In 2006, The New York Times described Brownstein as "openly gay". In a November 2010 interview for Willamette Week, she stated that she identifies as bisexual. She says, "It's weird, because no one's actually ever asked me. People just always assume, like, you're this or that. It's like, 'OK. I'm bisexual. Just ask.'" Since, she has stated that she prefers/interchangeably uses the terms "queer" or "dyke" to bisexual. In a 2020 article, the Los Angeles Times noted that Brownstein and Annie Clark (who performs as St.

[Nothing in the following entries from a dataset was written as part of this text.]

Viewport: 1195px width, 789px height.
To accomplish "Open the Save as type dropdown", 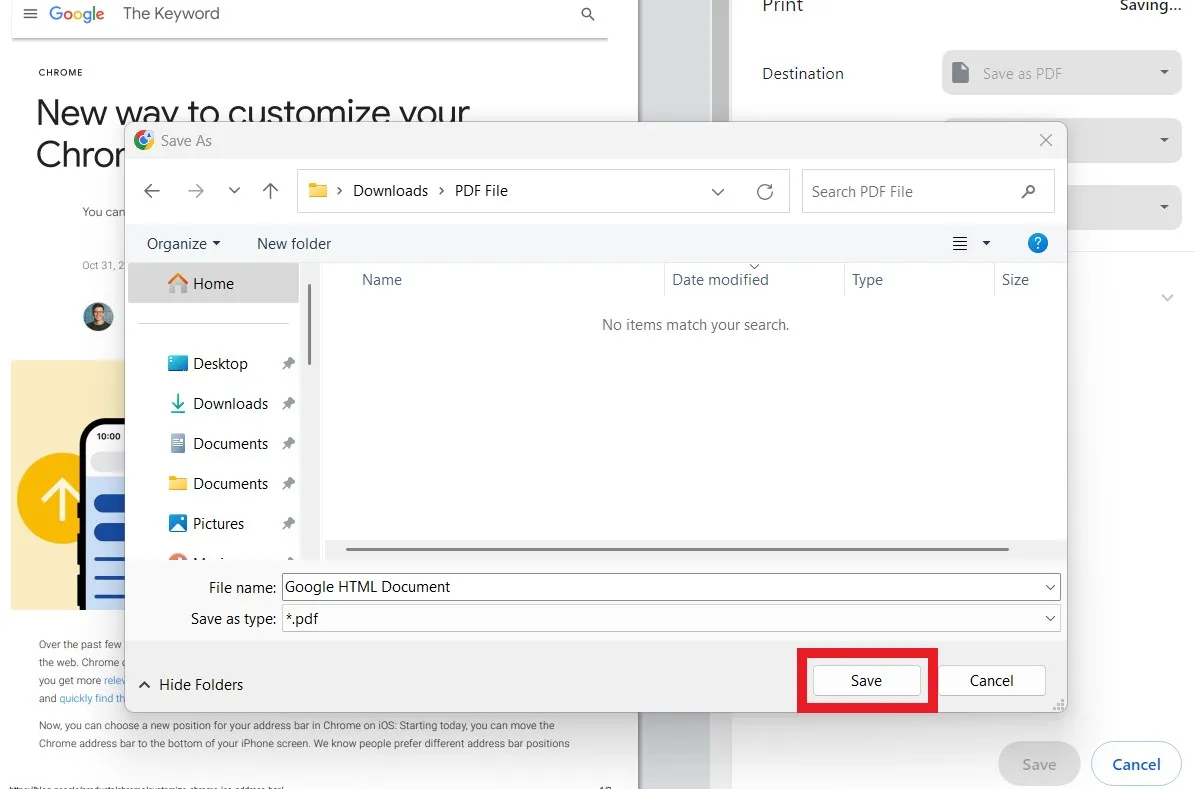I will point(1049,618).
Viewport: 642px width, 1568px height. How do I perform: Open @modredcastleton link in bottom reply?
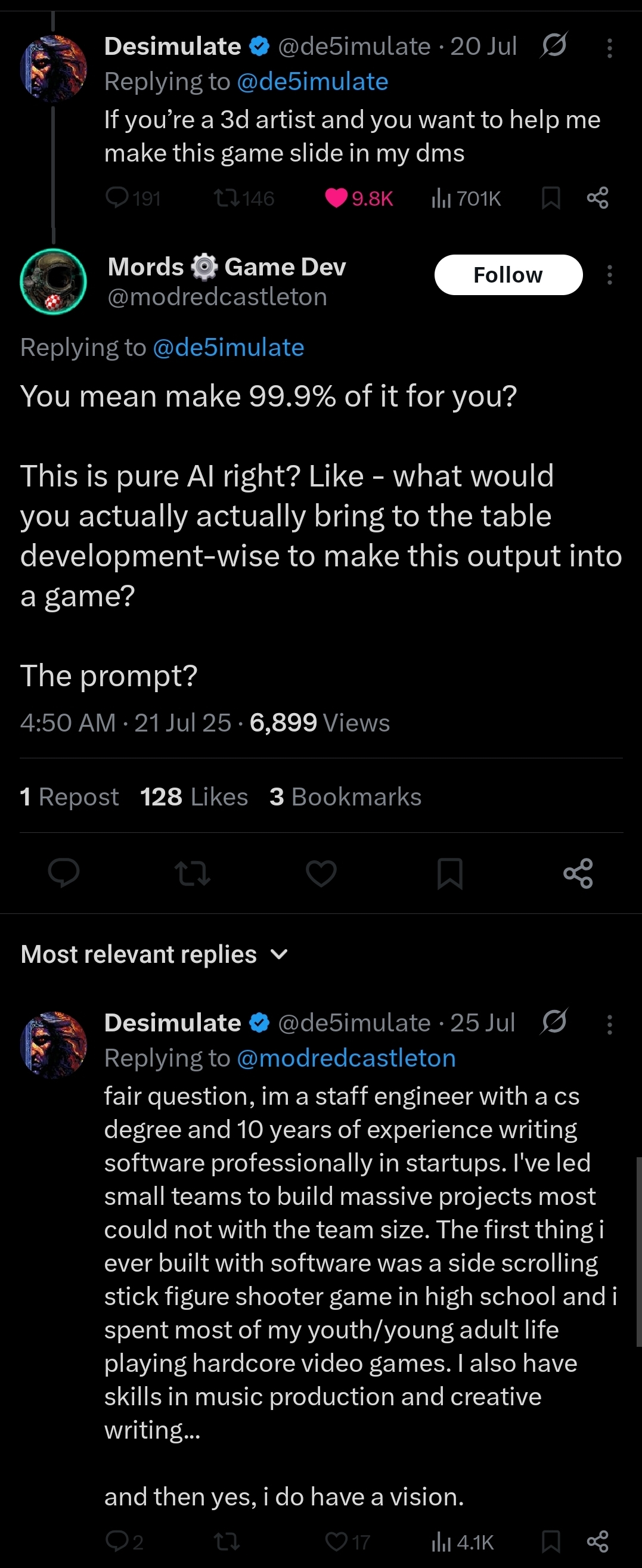[346, 1058]
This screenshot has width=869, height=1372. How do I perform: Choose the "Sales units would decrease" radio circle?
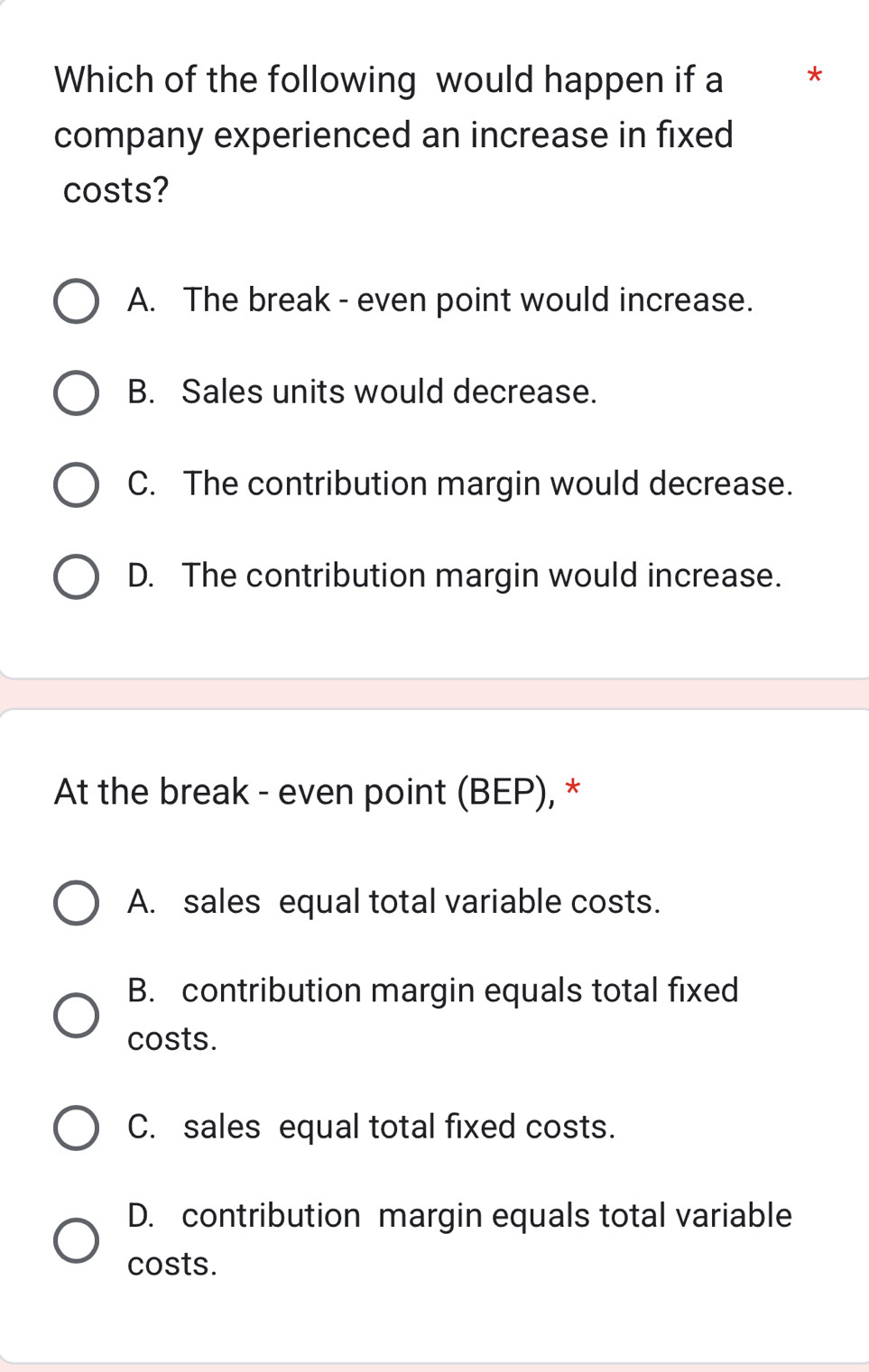(x=76, y=393)
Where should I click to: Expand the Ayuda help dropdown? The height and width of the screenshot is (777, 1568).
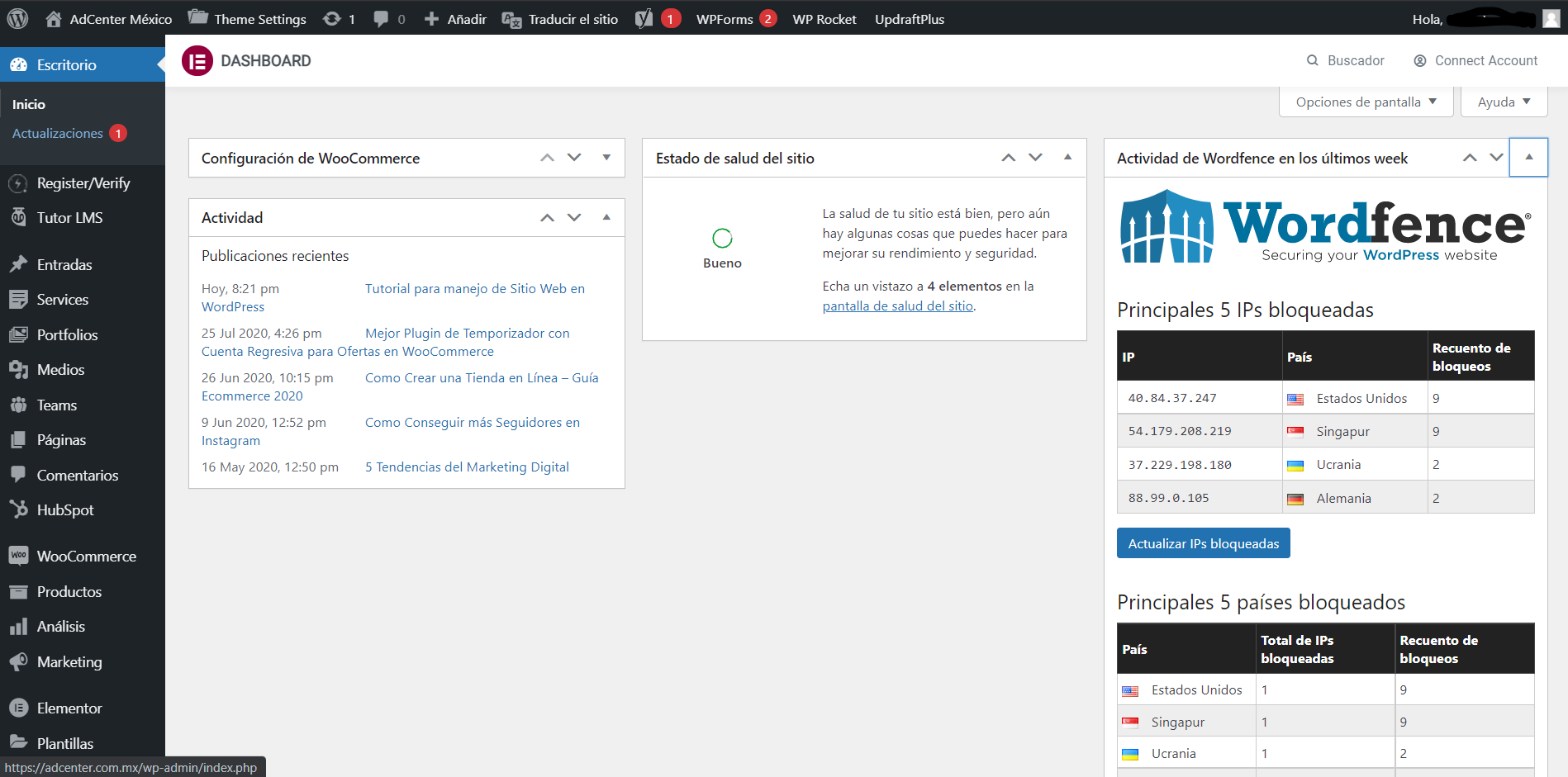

Vincent) "dated years ago".

Since working together on ThunderAnt, Brownstein and Fred Armisen developed what Brownstein has called "one of the most intimate, functional, romantic, but nonsexual relationships [they have] ever had". According to Armisen, their relationship is "all of the things that I've ever wanted, you know, aside from like the physical stuff, but the intimacy that I have with her is like no other".

In 2022, Brownstein’s mother and stepfather were killed in a car accident while on vacation in Italy. Brownstein was informed of the incident by bandmate Corin Tucker. The accident, and Brownstein’s feelings of grief, shaped the band’s next record, Little Rope.